On that spot, veiled by the mist of antiquity, grew a huge, double trunked tree that sported white blossoms each Christmas. Known as the Hawthorn Tree, or the Glastonbury Thorn, the flowering Hawthorn fascinates botanists even today. A plant of middle Eastern origin that blooms every Christmas in a cold climate has proved impossible to explain, at least by natural means. And why did the miraculous tree exist in Glastonbury alone? More than one Puritan tried to answer this question with the blade of an axe.[3]
English author J.R.R. Tolkien was familiar with the Glastonbury legends, which included the tales of King Arthur. A literary legend, Arthur was also an actual man who trod the same hallowed ground as Joseph of Arimathea.
It happened in 1193, during the reign of Henry II, six centuries after Arthur’s death.[7]Sixteen feet below the floor of the Glastonbury Abbey was found a huge, hollowed out log, a common burial custom among Celtic Britons. Engraved letters on a leaden cross identified the remains as that of Arthur and his wife Guinevere.[8] Arthur’s skeleton was enormous, and his skull showed the effects of ten wounds. Strands of plaited golden hair on the smaller skeleton turned to powder under the fingers of a curious monk. Arthur’s famous sword, Excalibur, passed to Henry II’s son, Richard the Lion-Hearted, who took it with him when he left England on his Crusade.[9]
From the location of Arthur’s tomb it is evident that the Isle of Avalon was really the Isle of Glastonbury. Another interesting coincidence is Arthur’s quest for the Holy Grail, the chalice used by Christ at the Last Supper. Usually dismissed as literary fancy, Arthur’s quest for the Grail in the same area inhabited by Joseph of Arimathea is at least logical, for it is said that Joseph brought the Grail with him to England.[10]

Sources
[1] Hugh Ross Williamson, The Flowering Hawthorn, The Neumann Press, 1999 Edition, p. 12.
[2] Why it was called Ynys-witrin, or the Isle of Glass, is unclear. It may have to do with the appearance of the water that surrounded the island, or with an old Druid legend that the area was an entrance to the Celtic underworld, a passage that went through a druidic palace of glass.

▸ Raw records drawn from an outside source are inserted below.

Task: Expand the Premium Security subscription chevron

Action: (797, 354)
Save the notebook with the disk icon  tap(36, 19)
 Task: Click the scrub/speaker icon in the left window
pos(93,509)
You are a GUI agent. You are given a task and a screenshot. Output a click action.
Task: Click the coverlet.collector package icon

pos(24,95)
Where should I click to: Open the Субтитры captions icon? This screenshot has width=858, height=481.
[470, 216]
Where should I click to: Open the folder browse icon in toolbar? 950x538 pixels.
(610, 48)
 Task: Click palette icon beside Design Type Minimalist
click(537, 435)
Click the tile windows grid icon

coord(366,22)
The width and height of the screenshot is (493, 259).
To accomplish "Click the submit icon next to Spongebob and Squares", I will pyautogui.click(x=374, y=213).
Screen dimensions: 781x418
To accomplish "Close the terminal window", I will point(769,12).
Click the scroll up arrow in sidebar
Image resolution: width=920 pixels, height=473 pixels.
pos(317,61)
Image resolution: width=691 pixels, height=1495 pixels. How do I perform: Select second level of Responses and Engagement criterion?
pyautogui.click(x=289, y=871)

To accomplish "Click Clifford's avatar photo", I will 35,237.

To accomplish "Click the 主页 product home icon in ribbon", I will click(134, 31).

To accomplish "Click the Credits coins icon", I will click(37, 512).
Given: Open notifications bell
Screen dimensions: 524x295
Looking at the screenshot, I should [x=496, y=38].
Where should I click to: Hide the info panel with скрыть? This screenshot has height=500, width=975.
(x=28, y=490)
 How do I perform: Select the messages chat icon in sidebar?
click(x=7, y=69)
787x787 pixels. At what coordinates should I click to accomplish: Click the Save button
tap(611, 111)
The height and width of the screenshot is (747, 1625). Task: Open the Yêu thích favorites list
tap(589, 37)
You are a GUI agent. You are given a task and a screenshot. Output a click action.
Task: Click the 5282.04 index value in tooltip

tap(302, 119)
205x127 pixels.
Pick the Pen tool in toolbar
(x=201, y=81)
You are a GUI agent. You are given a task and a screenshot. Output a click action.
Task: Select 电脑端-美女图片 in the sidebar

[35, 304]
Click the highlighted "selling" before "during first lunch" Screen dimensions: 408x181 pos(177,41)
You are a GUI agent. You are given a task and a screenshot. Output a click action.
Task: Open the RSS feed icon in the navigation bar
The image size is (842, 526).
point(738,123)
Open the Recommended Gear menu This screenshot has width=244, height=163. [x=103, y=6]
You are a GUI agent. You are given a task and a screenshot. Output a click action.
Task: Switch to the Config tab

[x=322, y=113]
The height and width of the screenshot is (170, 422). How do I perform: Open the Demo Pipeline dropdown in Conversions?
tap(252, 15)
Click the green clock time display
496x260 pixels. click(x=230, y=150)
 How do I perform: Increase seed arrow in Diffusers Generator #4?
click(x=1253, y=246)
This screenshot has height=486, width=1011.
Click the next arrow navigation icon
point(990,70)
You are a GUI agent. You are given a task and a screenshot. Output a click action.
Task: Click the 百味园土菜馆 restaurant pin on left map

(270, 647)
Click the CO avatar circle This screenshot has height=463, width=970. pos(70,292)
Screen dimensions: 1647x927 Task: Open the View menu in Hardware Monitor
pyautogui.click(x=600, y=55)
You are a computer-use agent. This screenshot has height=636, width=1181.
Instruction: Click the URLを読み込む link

[3] Eventually the Puritans reduced the Glastonbury Thorn to a stump, but not before some shoots were preserved.
[4] Wattle means materials that are twined or woven together.
[5] Or in the words of St. Patrick, “a place holy and ancient, chosen and sanctified by God in honor of Mary the pure Virgin, the Mother of God.” After converting Ireland Patrick spent the last years of his life in Glastonbury, When he died, in 472, he was buried on the right side of the altar of the WattleChurch (Williamson, p. 38.).
[6] Williamson, op. cit., p. 28.
[7] Approximately 542 A.D. Arthur was born around 470, and his real name may have been Artorius, for he was said to have been of Roman as well as English blood.
[8] Reginald Francis Treharne, The Glastonbury Legends, London, The Cresset Press, 1967, pp. 93-98. The depth of the tomb was intended to protect the remains from vengeful Saxons.
[9] Williamson, p. 50. The Glastonbury Abbey was at the time the most famous Christian landmark in Britain. It was destroyed by fire and restored by Henry II. Arthur and Guinevere’s relics were solemnly deposited in a large tomb in the restored Abbey. Four centuries later the Abbey and the tomb were destroyed by the Reformers.
[10] This is a later tradition that developed after Arthur’s remains were found. Although the Church has never endorsed the tradition that Joseph brought the Chalice of the Last Supper with him to England, an older and more generally accepted tradition is that Joseph brought with him 2 small cruets containing the Precious Blood, which he collected while removing Christ from His Cross. The cruets, and wooden staffs representing the Glastonbury Thorn, appear on Joseph’s coat of arms.